Documento de origem |
A descoberta mais surpreendente é a de que
as células humanas infectadas com o CORONAVÍRUS sofrem uma transformação
"sinistra".
Seguindo as instruções do vírus, as células
desenvolvem filopódios — filamentos longos, semelhantes a tentáculos. Estas
protuberâncias não são muito comuns, mas já foram observadas em outros vírus,
como o vírus de Marburg.
Nestes casos conhecidos, foi observado que
os vírus recorrem a esses tentáculos tanto para sair da célula afetada quanto
para alcançar células próximas e, assim, acelerar a infecção.

Listagem de dados |
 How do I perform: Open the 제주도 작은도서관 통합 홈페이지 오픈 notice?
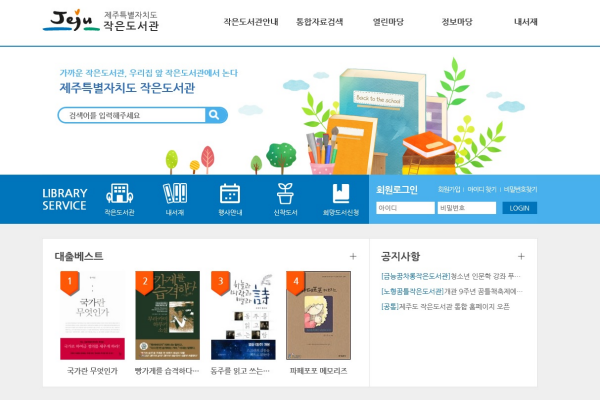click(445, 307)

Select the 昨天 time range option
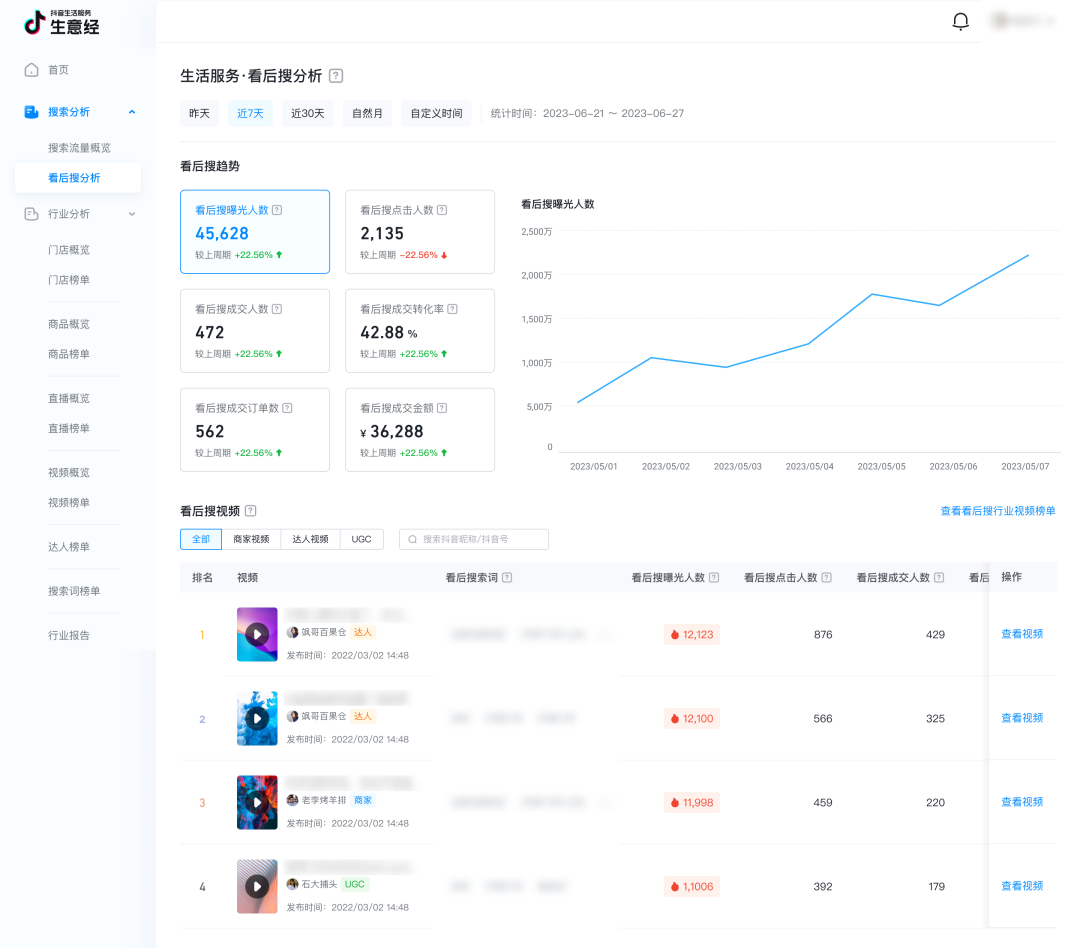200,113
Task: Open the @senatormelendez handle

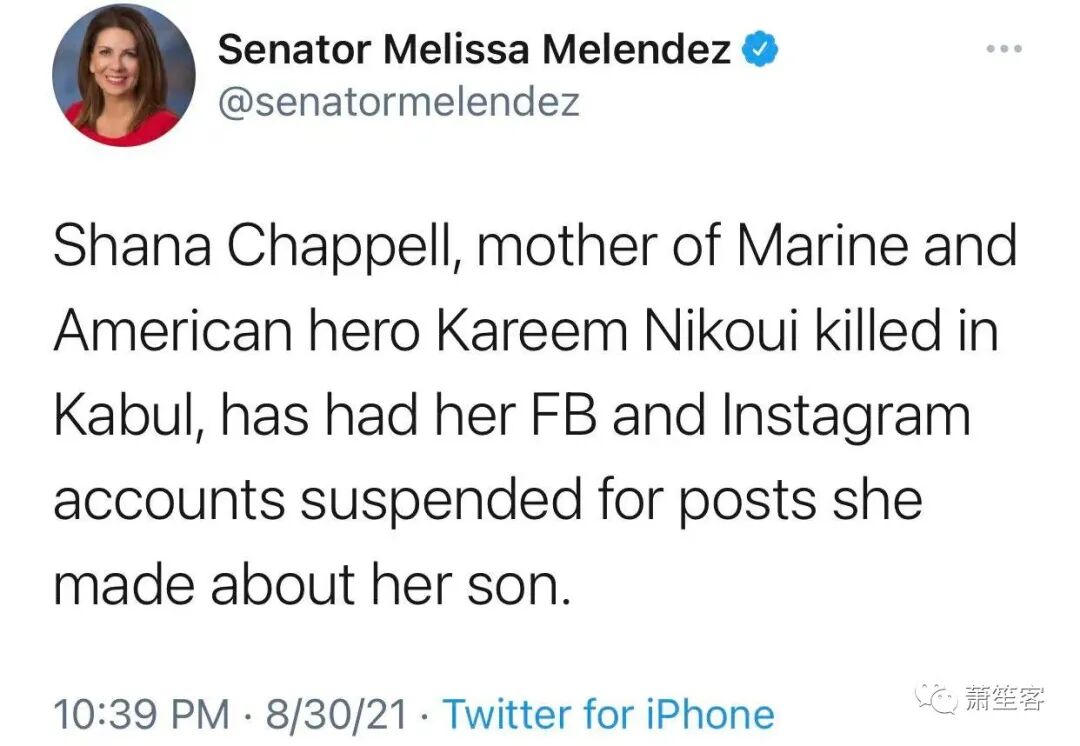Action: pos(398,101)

O que fazer |
No documento de origem, liste todas as palavras ou expressões que designam as estruturas desenvolvidas pelas células infectadas.

Solução do problema |
As estruturas são designadas como "filopódios", "filamentos longos", "protuberâncias" e "tentáculos".